Write the next part of the forum thread below about plowing during the December 16th nor'easter in Massachusetts and New Hampshire, starting from the point where it stops.

──────── READING TEXT

# Dec. 16th Nor'easter - MA / NH



## TLC Snow Div. (Oct 28, 2007)

Here are some shots of some of the places where i plow. Didn't have time for very many action shots. Another kid came to move the piles on several of the commercial acounts with his Bobcat on Saturday.


----------



## TLC Snow Div. (Oct 28, 2007)

*Sunday Morning*

My truck and another guy snow blowing at a condo complex.


----------



## TLC Snow Div. (Oct 28, 2007)

*We got over a 12" of snow here...*

An easy residential driveway...


----------



## TLC Snow Div. (Oct 28, 2007)

*Parking lot*

Sunday night...


----------



## TLC Snow Div. (Oct 28, 2007)

*Another plaza*

.................


----------



## TLC Snow Div. (Oct 28, 2007)

*Yaz*

This is for you


----------



## TLC Snow Div. (Oct 28, 2007)

Another storm is shaping up for tonight and tomorrowpayup

Anywhere from 1 - 5 inches.

Every storm so for we've received the maximum amount forcasted or more.


----------



## mike psd (Aug 12, 2007)

sweet dude !!!!! truck looks great with the new lights foil . BTW did you get the new mini -bar yet ?


----------



## ch973934 (Dec 9, 2007)

Damn, good for you TLC...an inch if we are lucky out here...got a few roofs to clean off though, rain is coming Sunday...:angry:


----------



## TLC Snow Div. (Oct 28, 2007)

────────────────
──────── GIVEN MATERIAL

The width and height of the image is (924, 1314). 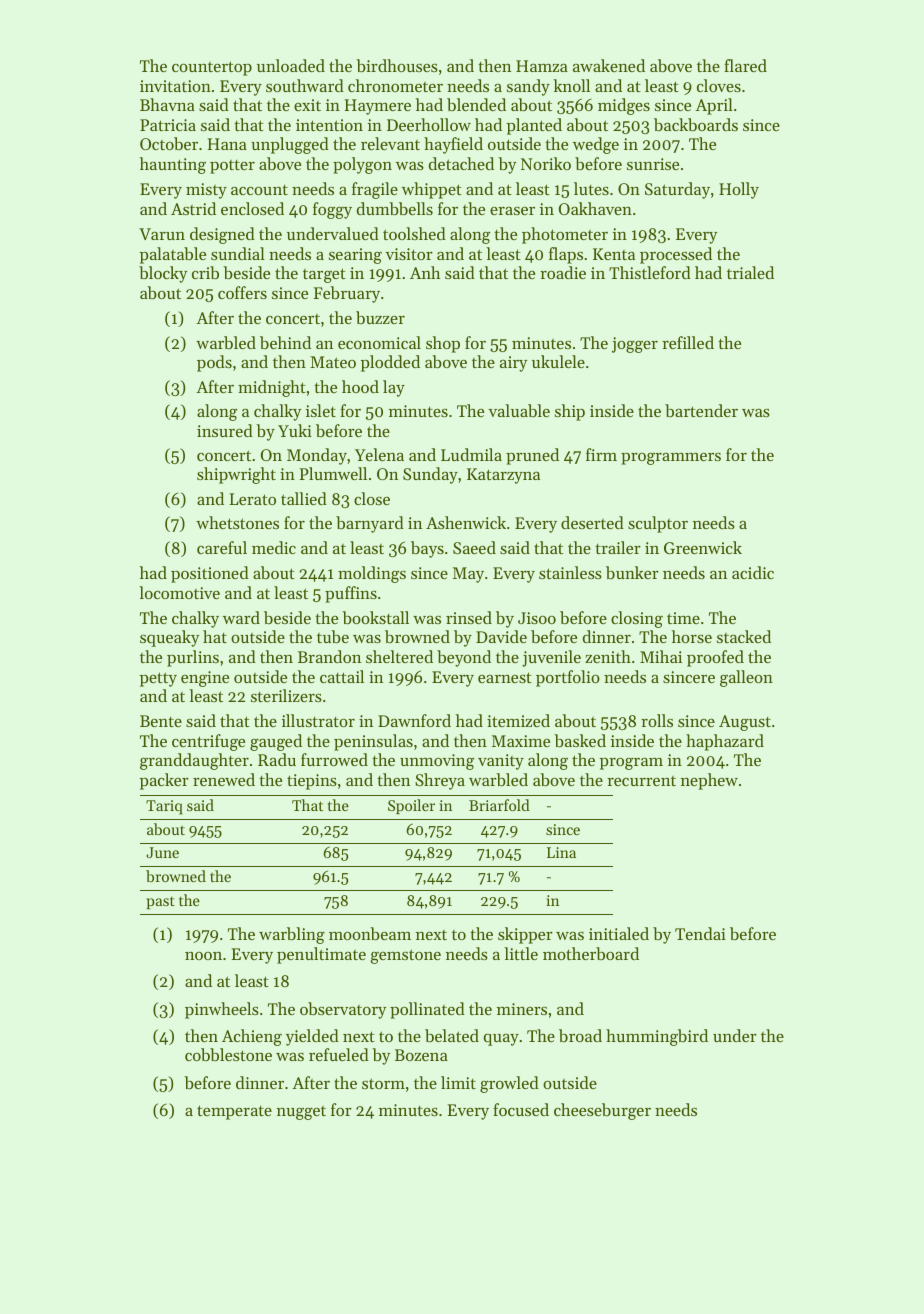 I want to click on refilled, so click(x=688, y=342).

────────────────

TASK OUTPUT
mike psd;461700 said:


> sweet dude !!!!! truck looks great with the new lights foil . BTW did you get the new mini -bar yet ?


Nope havent gotten it yet


----------



## J&R Landscaping (Dec 25, 2005)

Nice pics! Are you noticing any difference with the intensifire's vs the old lights?


----------



## TLC Snow Div. (Oct 28, 2007)

J&R Landscaping;462694 said:


> Nice pics! Are you noticing any difference with the intensifire's vs the old lights?


They are quite a bit nicer but i think i still need to adjust the aiming a little because i was driving down a road with no street lights or anything the other night during the storm and couldn't see very far ahead so i think i have them aimed too close to the road.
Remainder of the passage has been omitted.